Thiago Pacos, gerente geral do Meliá Campinas, aponta ainda que, caso um prato não esteja com uma venda satisfatória, deve ser removido do cardápio. “No café da manhã, que é especialmente onde temos um maior desperdício de comida, analisamos quais itens têm uma maior saída e quais não tem. O que sobra é reaproveitado, enquanto os restos dos pratos dos hóspedes são enviados para compostagem”, conta.

Muitos hotéis e resorts oferecem a opção de rechauds para minimizar o consumo exagerado em all inclusives, que costumam gerar maior desperdício. “No caso do Le Canton, trabalhamos com um perfil muito variado.
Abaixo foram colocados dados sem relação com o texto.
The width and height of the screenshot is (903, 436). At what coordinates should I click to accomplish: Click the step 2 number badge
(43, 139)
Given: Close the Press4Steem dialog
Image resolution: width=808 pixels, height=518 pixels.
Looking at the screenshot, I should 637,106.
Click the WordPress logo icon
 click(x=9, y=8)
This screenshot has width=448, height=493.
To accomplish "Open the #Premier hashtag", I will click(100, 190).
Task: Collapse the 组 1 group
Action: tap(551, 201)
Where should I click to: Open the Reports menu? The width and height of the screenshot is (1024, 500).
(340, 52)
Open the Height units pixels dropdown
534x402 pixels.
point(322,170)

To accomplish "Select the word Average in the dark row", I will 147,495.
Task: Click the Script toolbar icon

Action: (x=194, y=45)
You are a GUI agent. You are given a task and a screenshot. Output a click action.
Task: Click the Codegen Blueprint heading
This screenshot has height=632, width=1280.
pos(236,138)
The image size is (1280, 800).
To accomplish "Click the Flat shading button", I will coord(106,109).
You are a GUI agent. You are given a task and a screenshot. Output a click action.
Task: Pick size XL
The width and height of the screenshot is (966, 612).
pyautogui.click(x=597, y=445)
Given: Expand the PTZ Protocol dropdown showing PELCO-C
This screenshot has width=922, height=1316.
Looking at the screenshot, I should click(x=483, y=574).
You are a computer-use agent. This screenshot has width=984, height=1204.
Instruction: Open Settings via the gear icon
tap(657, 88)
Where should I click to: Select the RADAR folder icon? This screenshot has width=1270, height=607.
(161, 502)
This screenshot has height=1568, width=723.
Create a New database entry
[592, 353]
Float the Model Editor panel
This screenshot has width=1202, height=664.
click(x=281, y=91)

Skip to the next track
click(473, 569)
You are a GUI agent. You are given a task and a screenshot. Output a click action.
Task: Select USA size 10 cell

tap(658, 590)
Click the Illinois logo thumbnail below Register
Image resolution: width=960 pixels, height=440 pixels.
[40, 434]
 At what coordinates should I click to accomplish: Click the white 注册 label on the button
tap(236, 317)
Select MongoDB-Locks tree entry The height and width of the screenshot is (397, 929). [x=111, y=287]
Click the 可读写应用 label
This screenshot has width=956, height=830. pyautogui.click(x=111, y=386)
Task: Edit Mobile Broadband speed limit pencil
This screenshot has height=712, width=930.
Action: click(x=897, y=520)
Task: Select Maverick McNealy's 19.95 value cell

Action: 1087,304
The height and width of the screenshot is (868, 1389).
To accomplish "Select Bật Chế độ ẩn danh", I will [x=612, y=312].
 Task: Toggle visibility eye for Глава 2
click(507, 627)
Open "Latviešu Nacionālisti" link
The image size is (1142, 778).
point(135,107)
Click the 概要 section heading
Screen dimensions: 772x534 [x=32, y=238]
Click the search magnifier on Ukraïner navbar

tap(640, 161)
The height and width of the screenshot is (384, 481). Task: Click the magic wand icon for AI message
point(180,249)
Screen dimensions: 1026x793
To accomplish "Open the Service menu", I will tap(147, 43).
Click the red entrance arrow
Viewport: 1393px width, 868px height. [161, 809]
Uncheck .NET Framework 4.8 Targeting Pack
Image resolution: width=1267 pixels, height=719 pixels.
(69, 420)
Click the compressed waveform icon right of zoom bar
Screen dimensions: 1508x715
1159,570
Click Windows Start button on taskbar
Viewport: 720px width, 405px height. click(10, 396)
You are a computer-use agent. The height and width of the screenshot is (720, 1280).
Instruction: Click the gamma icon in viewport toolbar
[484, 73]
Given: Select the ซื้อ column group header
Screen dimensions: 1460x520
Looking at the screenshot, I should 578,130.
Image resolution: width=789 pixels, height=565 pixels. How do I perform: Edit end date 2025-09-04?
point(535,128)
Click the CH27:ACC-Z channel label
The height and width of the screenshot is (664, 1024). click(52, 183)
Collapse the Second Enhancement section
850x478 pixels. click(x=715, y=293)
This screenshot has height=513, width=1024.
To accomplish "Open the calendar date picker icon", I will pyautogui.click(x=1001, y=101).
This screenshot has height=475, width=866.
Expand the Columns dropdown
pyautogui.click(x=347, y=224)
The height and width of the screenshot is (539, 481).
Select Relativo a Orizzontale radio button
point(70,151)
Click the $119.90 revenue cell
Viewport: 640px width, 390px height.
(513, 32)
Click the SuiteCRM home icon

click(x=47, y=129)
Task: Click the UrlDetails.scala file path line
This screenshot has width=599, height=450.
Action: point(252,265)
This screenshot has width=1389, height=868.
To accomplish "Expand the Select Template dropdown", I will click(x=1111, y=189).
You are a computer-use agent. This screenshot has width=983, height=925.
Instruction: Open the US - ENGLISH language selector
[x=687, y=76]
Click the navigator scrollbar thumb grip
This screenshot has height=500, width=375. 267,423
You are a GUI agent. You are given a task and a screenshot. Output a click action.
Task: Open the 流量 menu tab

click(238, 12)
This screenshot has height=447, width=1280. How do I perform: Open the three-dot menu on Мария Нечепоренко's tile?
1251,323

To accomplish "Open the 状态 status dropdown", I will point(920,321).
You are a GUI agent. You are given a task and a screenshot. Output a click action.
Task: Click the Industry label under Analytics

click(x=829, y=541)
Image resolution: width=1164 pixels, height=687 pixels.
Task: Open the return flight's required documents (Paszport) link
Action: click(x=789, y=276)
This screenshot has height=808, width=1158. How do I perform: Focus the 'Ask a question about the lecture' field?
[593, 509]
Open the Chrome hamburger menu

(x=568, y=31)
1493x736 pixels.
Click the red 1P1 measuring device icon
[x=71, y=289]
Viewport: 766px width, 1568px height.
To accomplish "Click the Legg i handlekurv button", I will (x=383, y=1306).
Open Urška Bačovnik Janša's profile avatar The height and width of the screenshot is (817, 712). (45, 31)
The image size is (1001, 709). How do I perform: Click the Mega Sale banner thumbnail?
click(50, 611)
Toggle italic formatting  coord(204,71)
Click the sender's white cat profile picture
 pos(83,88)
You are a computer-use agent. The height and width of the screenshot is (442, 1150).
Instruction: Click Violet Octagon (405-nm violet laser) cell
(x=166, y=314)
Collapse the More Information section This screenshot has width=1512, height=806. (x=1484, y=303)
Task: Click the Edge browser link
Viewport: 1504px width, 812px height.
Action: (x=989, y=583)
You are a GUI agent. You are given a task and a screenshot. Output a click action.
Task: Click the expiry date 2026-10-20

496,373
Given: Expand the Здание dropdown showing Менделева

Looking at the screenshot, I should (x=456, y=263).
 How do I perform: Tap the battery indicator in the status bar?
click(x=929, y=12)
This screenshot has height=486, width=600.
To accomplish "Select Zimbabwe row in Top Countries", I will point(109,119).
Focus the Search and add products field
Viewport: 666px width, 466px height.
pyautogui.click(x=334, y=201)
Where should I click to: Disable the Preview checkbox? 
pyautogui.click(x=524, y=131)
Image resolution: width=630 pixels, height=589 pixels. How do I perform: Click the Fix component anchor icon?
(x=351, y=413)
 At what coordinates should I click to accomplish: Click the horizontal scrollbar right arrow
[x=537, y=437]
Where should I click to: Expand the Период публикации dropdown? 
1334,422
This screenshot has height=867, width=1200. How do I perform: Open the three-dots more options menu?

Mesmo tendo cuidado com o consumo, sempre pode variar bastante em buffets. Por isso, desenvolvemos estações em que o alimento é produzido na frente da pessoa. Isso evita desperdício, pois você só prepara aquilo que está para ser servido”, compartilha Lage.

Vale destacar também que é importante ter uma boa gestão de estoque. Além de avaliar ingredientes que são mais ou menos utilizados, é possível mitigar desperdícios, evitando que os produtos passem da validade. “Minha recomendação é o sistema agora chamado de Suflex, que ajuda bastante a gerenciar a validade dos produtos. Inclusive, acabou de entrar no ecossistema de processo de gestão indicado pela Unilever”, finaliza Traldi.